◆ TASK A ◆
Could you copy the rows from the line with "Open the spectrum settings gear icon" up to and including the line with "Action: pyautogui.click(x=400, y=102)", leaving the pictures out?

Start TEXT SECTION

Therefore, landlord will be granted several remedies for tenant’s breach
of covenant. Damages may not be useful since assignee ended up occupying the
demised premised and landlord will not choose forfeiture for the covenant to be
void as his aim is to get back his payment of rent. He may choose an injunction
to stop tenant from assigning. According to the facts, there is an alienation
clause in opposition to the lease being assigned by the tenant. Hence, if UK
were to assign the lease in breach of covenant as agreed, the assignment will
be held as excluded assignment and no effect to be taken upon and merely the
subsequent assignment of an excluded assignment can execute as of
s.11(1)&(2) of LCTA 1995.9  Thence, UK is still liable of EU as the lease
is not being transferred.

Furthermore, another alternative we can suggest is by subletting where
the tenant retains his own lease(head lease) and create a new lease(sublease) for
a 3rd party when he sublets. This will not breach the covenant as
there is no specified clause that forbid subletting in the lease. Sublease will
have a shorter term than head lease and no recognition of privity of estate
between tenant and sublessee in law.10
With regards to it, Wivenhoe can accept a sublease to be enforceable even
though the tenant forfeits the head lease.11
Moreover, this will bring about the essential of having an agreed covenant to
be executed for rent payment as landlord wish to have capability to supervise
the identity of sub-tenant.12
The head lease will generally entail the consent of the landlord before
subleasing the demised property. However, tenant will sustain responsibility of
losses if he fails to acquire consent from the landlord.13
According to the facts, there is no statement showing that consent should be
obtained.

 Despite that, s.19(1) LTA 192714
allow the subletting of lease if consent is being granted by the landlord as of
the covenant must be render subjected that consent should not be unreasonably
withheld.15 Hence,
this section allows the tenant to seek consent, but a breach will be
established if the tenant insists to continue without seeking consent.16
Plus, we need to identify what amount to unreasonable withholding of consent. A
denial of consent by the landlord will be deemed unreasonable where no
impairment will arise as of International Drilling Fluids v Louisville17.
However, Norwich v Shopmoor18
had shown consent to be unreasonably withheld where landlord refused consent on
the basis for the benefit to himself whereby the underlease is lower than the
market value when subletting.19
As to the facts, landlord cannot unreasonably withheld consent but he will try
to argue in contrary as he can reasonably withheld consent with the reason of repayment
of rent by tenant and not willing to rent to his challengers, Greenstead
Property Ltd as there is an obvious breach in the covenant by EMA giving up the
ownership halfway before the term of lease end. Besides, EMA can overrule the verdict
by appealing to the Leasehold Valuation Tribunal if EMA think it is
unreasonable not to grant consent by the landlord.20
Nevertheless, if we assumed consent is obtained, then sublease will act as a
reflector to the head lease in order to lessen any forthcoming responsibility
of UK and landlord can reconsider for Greenstead as a sublease to cover the
rent after 25 March 2019.

End TEXT SECTION
Start DATA ROWS

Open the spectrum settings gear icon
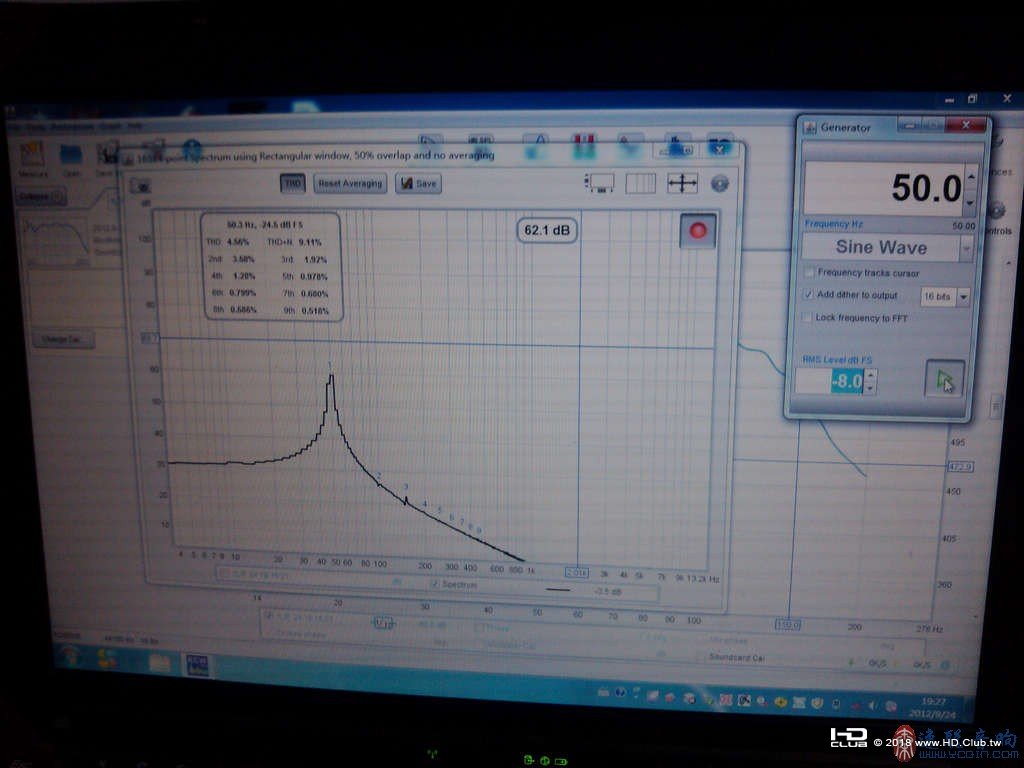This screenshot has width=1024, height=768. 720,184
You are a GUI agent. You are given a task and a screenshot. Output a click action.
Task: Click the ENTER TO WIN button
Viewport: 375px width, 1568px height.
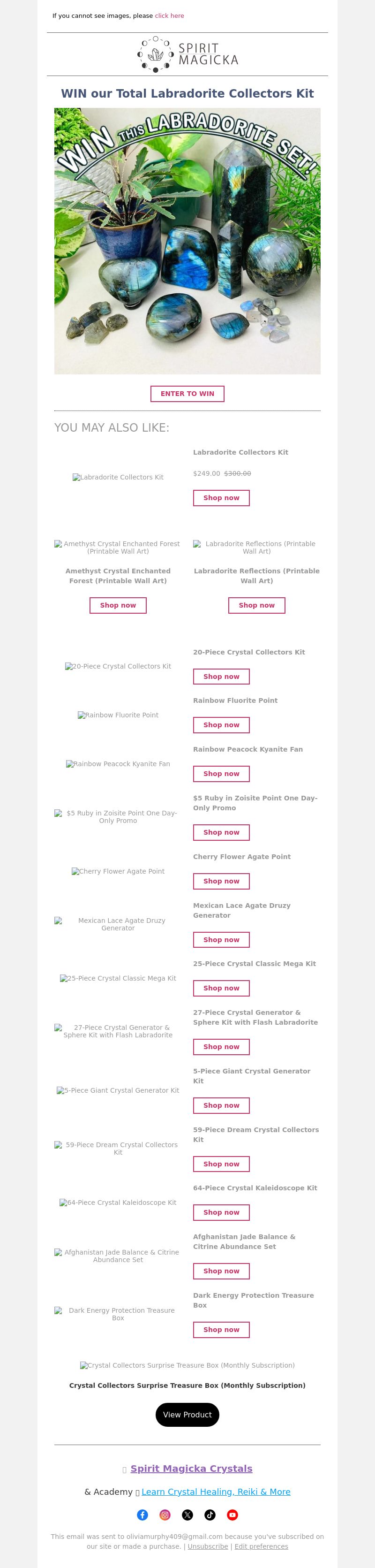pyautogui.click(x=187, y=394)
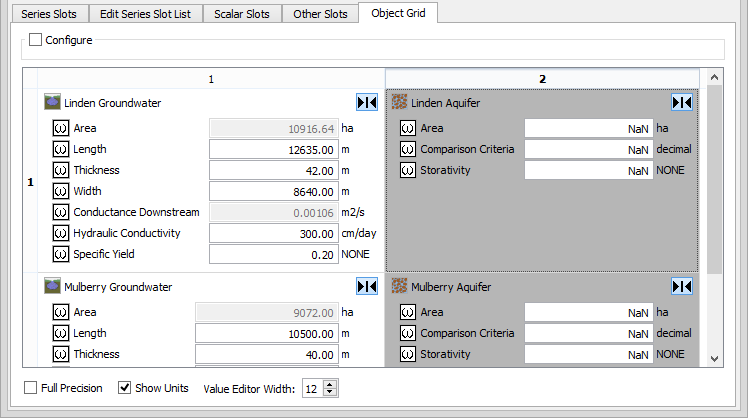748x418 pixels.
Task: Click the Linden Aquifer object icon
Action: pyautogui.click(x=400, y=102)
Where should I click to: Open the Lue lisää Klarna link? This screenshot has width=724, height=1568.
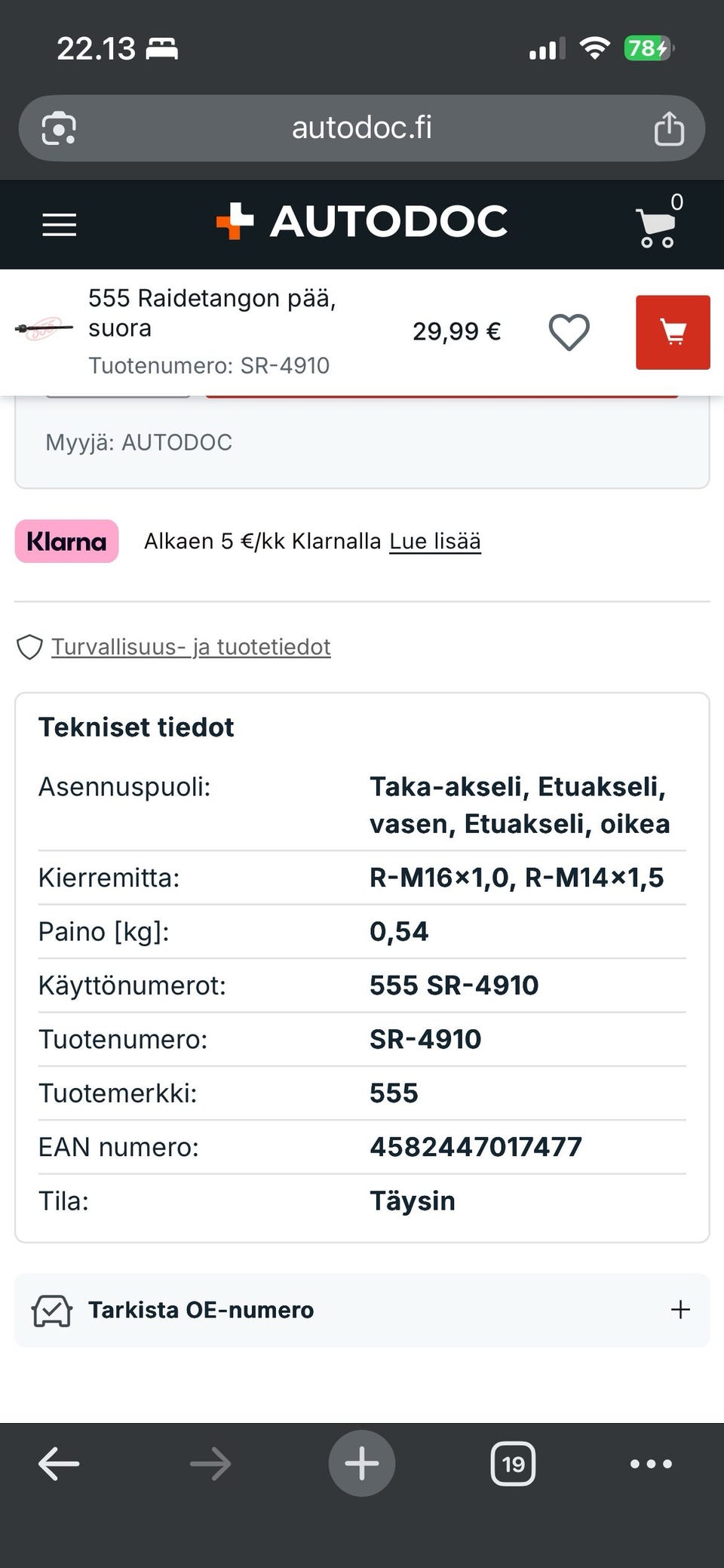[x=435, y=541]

End DATA ROWS
Start DATA ROWS

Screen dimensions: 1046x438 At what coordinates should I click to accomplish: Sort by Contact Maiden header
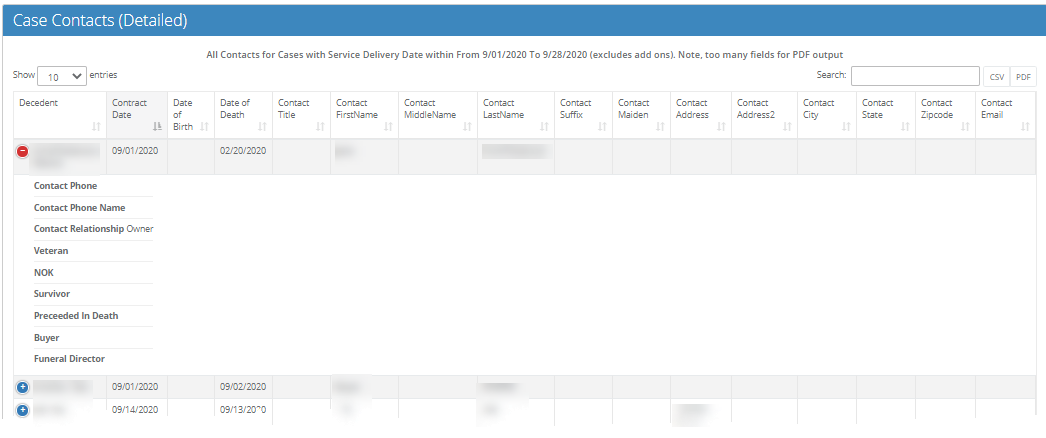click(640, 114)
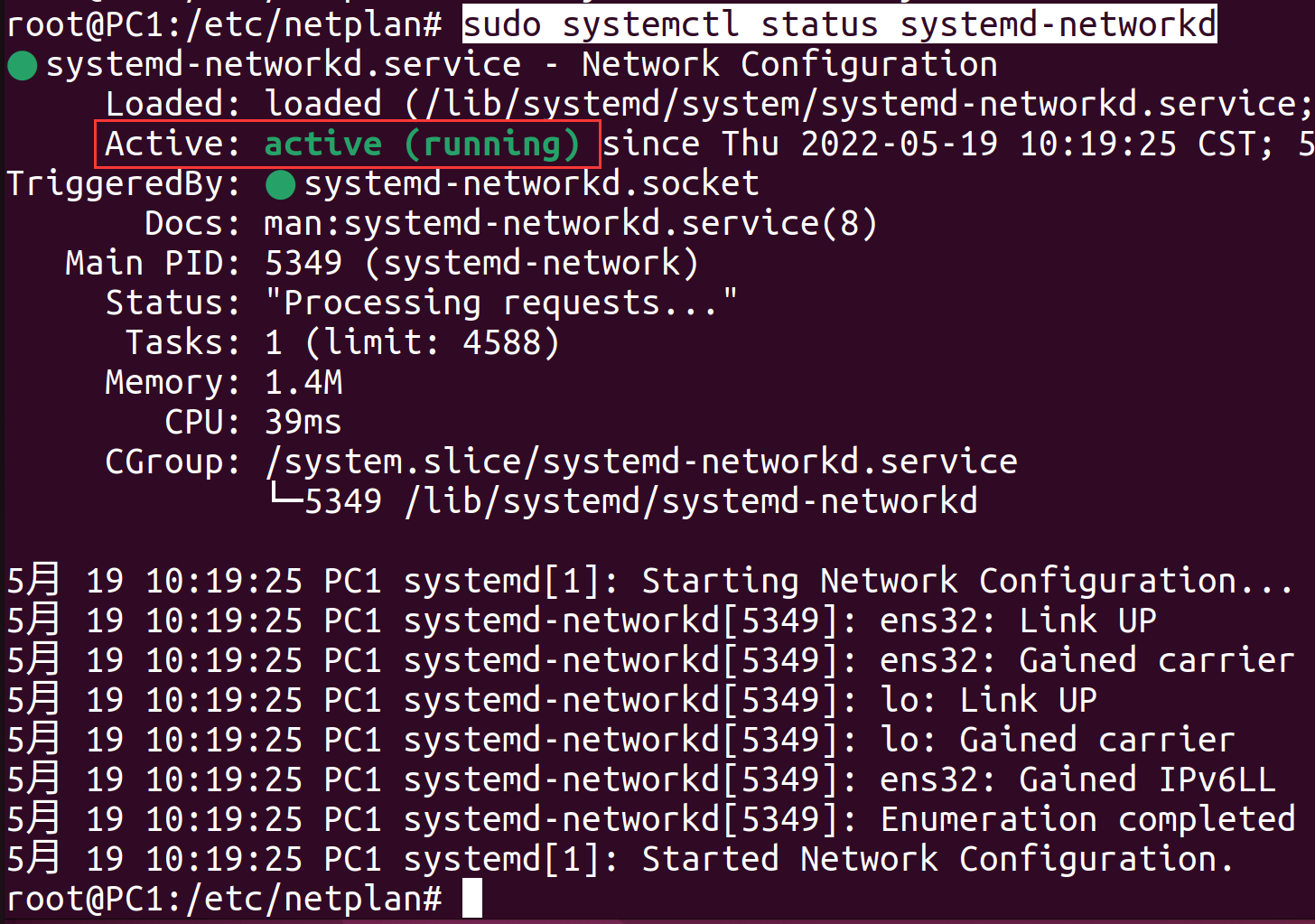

End DATA ROWS

◆ TASK B ◆
In the passage on subletting and landlord's consent, can you give the part from "Despite that, s.19(1)" up to and including "Fluids v Louisville17." again, with "landlord" replaced by "lessor"?

◆ PROBLEM SOLUTION A ◆
Open the spectrum settings gear icon
This screenshot has width=1024, height=768. 720,184
You are a GUI agent. You are given a task and a screenshot. Output a click action.
Task: Click the ENTER TO WIN button
Viewport: 375px width, 1568px height.
pyautogui.click(x=187, y=394)
748x418 pixels.
Task: Click the Linden Aquifer object icon
Action: pyautogui.click(x=400, y=102)

◆ PROBLEM SOLUTION B ◆
Despite that, s.19(1) LTA 192714
allow the subletting of lease if consent is being granted by the lessor as of
the covenant must be render subjected that consent should not be unreasonably
withheld.15 Hence,
this section allows the tenant to seek consent, but a breach will be
established if the tenant insists to continue without seeking consent.16
Plus, we need to identify what amount to unreasonable withholding of consent. A
denial of consent by the lessor will be deemed unreasonable where no
impairment will arise as of International Drilling Fluids v Louisville17.